Vers la fin des bourses à Al-Kindi
L’établissement a appris la nouvelle par voie de presse et sur les réseaux sociaux où Bruno Retailleau, actuel ministre de l’Intérieur, s’est empressé de remercier la préfète. Sur Instagram, Laurent Wauquiez a aussitôt annoncé que « pas un euro de la Région Auvergne-Rhône-Alpes n’ira à cet établissement ». Et ce, avant même que la collectivité communique sur le sujet, oubliant un peu vite qu’il n’en est plus le président.
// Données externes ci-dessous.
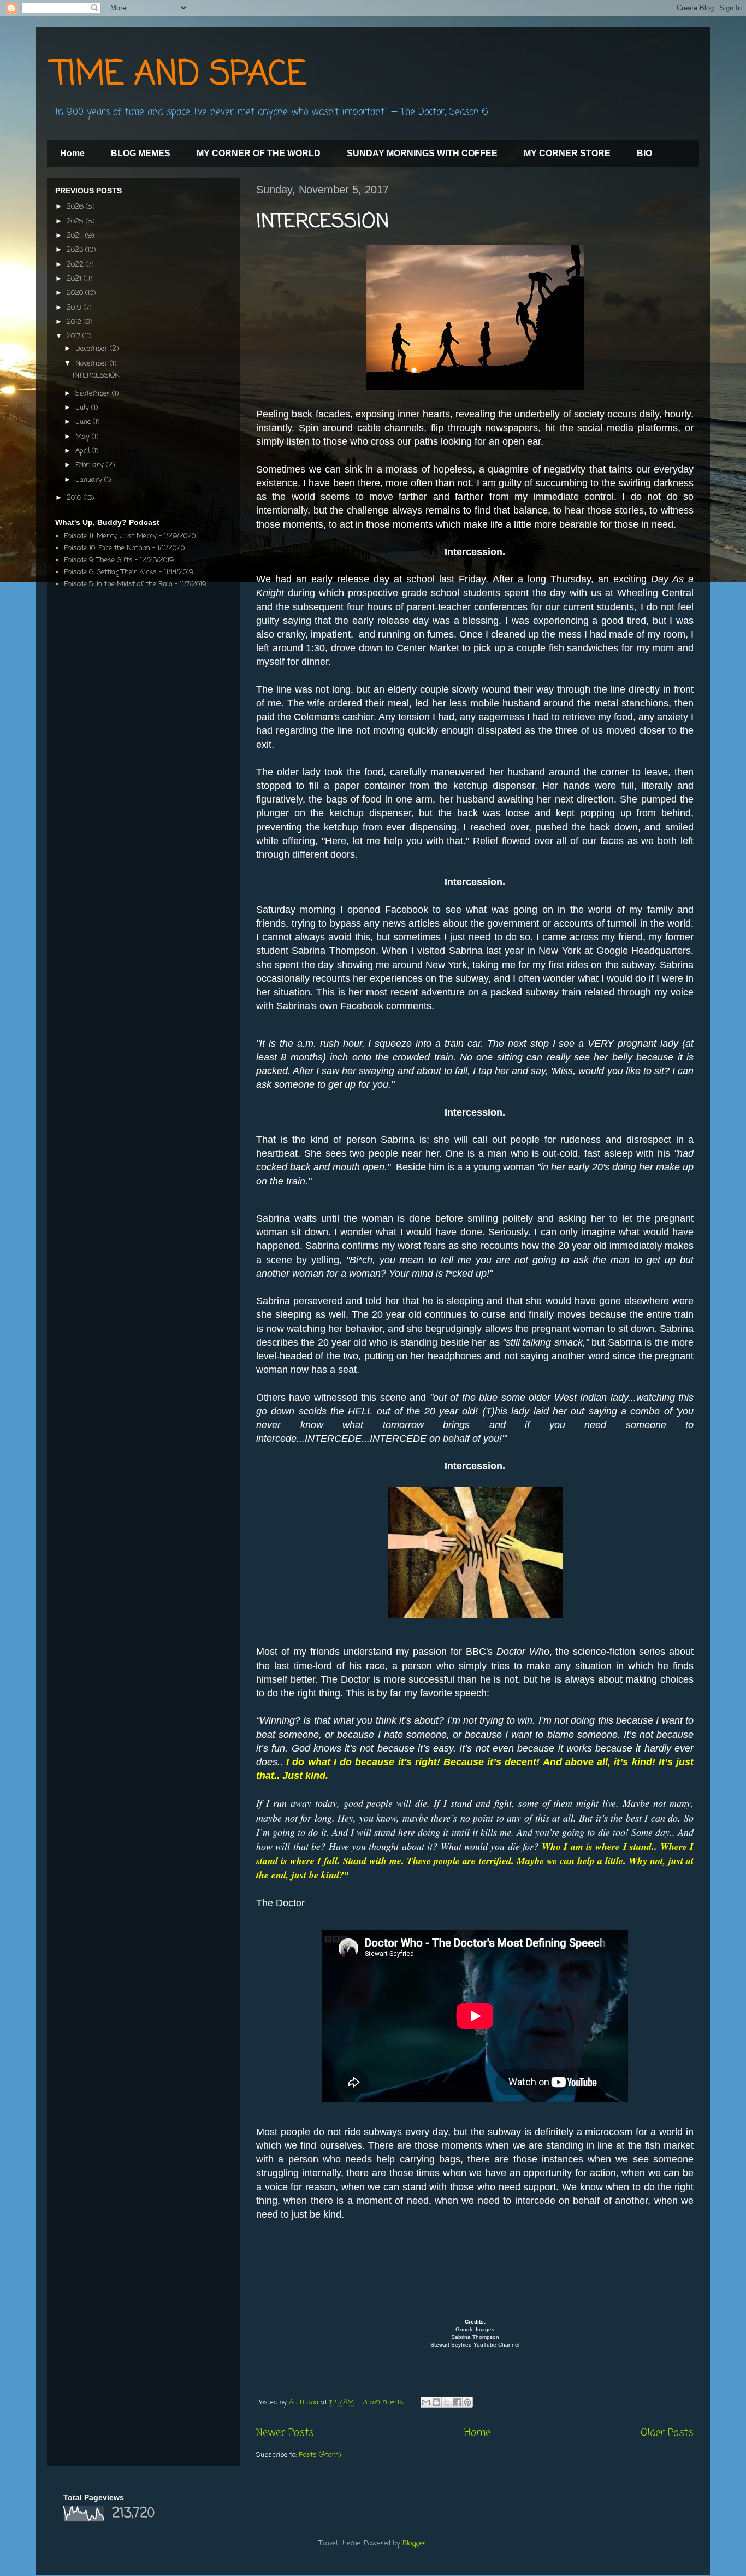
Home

Concrètement, la résiliation de ce contrat entraîne la suppression des deux millions d’euros versés chaque année par l’État – dont 500 000 de la Région. Un manque à gagner de taille, qu’Al-Kindi espère compenser en augmentant les frais de scolarité de 20% et en faisant appel aux dons. La fin du partenariat avec l’État marque aussi la fin des boursiers, qui représentaient 53% des lycéens et 38% des collégiens. Dans ce contexte, l’établissement craint le départ des familles les moins aisées : « Ils veulent casser l’ascenseur social. »
L’établissement a d’ores et déjà annoncé son intention de saisir le tribunal administratif. En juillet dernier, le collège musulman Avicenne de Nice, sous le coup d’un arrêté préfectoral de fermeture pour des « financements opaques », avait obtenu gain de cause.